Why DFSORT Needs Work Space

During a sort or merge, DFSORT holds records in memory and may write intermediate results to disk when the data does not fit in the allocated memory. The disk space used for this is the sort work or work datasets. They are temporary: used only during the step and then discarded. Using disk allows DFSORT to sort or merge very large files that would not fit in central storage. The number and size of work datasets depend on the volume of data and the options (e.g. SIZE, dynamic allocation limits) in effect.

Dynamic Allocation vs Explicit SORTWKnn

You have two ways to provide work space:

  • Dynamic allocation — If you do not allocate SORTWK01, SORTWK02, … in your JCL, DFSORT can request that the system (MVS) allocate work datasets for it automatically. This is called dynamic allocation. It is controlled by DFSORT options (e.g. DYNALLOC) and by your installation's setup. When it is allowed, you do not need to code any SORTWKnn DDs; the step runs and work is allocated behind the scenes. Ease of use: no JCL to maintain. Drawback: you do not control the volume or exact space.
  • Explicit SORTWKnn — You code DD statements for SORTWK01, SORTWK02, and optionally more (e.g. through SORTWK32). You choose the DSN (often a temporary name or a generation), DISP, SPACE, and optionally VOL=SER=. DFSORT uses these datasets for work. Advantage: you control where work goes (e.g. fast DASD, specific pool). Disadvantage: you must estimate space and maintain the JCL; if you provide too little space, the step can fail.

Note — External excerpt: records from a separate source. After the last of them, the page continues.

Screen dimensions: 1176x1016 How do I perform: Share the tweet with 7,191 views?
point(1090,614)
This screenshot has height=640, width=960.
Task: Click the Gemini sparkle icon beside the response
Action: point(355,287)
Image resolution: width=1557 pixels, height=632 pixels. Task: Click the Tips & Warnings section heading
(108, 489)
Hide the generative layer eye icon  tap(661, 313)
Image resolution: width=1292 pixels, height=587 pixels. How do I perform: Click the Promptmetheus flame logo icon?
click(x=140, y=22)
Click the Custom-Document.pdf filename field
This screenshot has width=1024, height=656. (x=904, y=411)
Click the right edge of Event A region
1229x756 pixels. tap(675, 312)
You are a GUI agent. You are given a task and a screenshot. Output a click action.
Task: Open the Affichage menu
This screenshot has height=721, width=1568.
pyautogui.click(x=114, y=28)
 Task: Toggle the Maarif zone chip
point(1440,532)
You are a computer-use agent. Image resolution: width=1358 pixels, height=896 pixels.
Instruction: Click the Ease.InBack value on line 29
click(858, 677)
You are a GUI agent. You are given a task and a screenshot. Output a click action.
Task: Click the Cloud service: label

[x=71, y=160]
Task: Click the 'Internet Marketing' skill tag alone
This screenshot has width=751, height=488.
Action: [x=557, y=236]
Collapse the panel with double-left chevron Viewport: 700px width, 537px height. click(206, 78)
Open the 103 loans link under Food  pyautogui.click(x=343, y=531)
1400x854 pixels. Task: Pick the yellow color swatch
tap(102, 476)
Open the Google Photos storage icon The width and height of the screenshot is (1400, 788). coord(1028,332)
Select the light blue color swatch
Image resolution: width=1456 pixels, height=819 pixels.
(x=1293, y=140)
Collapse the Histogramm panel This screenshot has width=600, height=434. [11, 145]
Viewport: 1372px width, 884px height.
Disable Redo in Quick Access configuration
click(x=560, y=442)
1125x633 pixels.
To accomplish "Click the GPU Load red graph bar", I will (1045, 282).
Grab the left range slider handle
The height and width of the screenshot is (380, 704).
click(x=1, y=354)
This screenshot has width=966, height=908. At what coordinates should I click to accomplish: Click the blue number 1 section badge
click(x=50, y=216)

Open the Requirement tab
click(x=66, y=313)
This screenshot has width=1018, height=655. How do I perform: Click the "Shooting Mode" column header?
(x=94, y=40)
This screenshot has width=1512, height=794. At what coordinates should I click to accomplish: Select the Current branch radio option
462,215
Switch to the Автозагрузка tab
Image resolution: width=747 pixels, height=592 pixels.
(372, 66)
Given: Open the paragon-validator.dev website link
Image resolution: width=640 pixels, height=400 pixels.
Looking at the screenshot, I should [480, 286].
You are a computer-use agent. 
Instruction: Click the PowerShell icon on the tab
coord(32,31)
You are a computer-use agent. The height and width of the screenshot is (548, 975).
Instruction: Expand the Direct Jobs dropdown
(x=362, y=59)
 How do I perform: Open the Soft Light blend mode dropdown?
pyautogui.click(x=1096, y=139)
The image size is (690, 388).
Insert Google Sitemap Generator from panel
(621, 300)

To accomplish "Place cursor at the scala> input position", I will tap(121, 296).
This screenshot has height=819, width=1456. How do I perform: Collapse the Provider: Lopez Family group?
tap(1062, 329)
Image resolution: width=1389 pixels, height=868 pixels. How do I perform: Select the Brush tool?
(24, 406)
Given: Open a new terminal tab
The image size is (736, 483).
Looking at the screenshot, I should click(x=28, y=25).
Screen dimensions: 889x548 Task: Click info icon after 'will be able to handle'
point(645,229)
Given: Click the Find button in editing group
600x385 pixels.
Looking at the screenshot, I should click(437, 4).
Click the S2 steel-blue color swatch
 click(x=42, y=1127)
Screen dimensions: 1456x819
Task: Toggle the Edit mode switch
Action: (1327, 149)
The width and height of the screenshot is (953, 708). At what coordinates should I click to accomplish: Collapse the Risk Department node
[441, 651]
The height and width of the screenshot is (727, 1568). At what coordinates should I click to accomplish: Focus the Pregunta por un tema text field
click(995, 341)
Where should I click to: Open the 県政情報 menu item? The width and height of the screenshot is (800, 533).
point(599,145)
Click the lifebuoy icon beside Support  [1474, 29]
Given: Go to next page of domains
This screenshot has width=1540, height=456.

Many shops use dynamic allocation for most jobs and reserve explicit SORTWKnn for large or performance-critical sorts where placement matters.

Allocating Temporary Work Datasets in JCL

When you allocate SORTWKnn explicitly, you typically:

  • Use a temporary name or no DSN. You can use DSN=&&TEMP1 (job temporary) or a name that is unique per run. Some sites use a single high-level qualifier for sort work (e.g. SORTWORK.TEMP). The dataset should not be cataloged.
  • Use DISP=(NEW,DELETE,DELETE). NEW creates the dataset. The first DELETE means delete on normal step completion; the second means delete on abnormal completion. So the work dataset is removed when the step ends. You do not want to keep these datasets.
  • Specify SPACE=. Allocate enough space for the work. How much depends on record count, record length, and sort complexity. A common approach is to use SPACE=(CYL,(n,m)) with n primary and m secondary cylinders; the exact values are site- and job-dependent. Under-allocation can cause out-of-space abends.
  • Optionally specify VOL=SER=. If your shop wants sort work on specific volumes (e.g. faster storage), you can point each SORTWKnn to a volume. Otherwise the system chooses a volume from the default pool.

Example

jcl
1
2
3
4
5
6
//SORTWK01 DD DSN=&&SORTWK1,DISP=(NEW,DELETE,DELETE), // SPACE=(CYL,(50,10)),UNIT=SYSDA //SORTWK02 DD DSN=&&SORTWK2,DISP=(NEW,DELETE,DELETE), // SPACE=(CYL,(50,10)),UNIT=SYSDA //SORTWK03 DD DSN=&&SORTWK3,DISP=(NEW,DELETE,DELETE), // SPACE=(CYL,(50,10)),UNIT=SYSDA

Here three work datasets are created as job temporaries (&&). Each gets 50 cylinders primary and 10 secondary. UNIT=SYSDA uses the system default direct-access device type. They are deleted when the step (or job) ends.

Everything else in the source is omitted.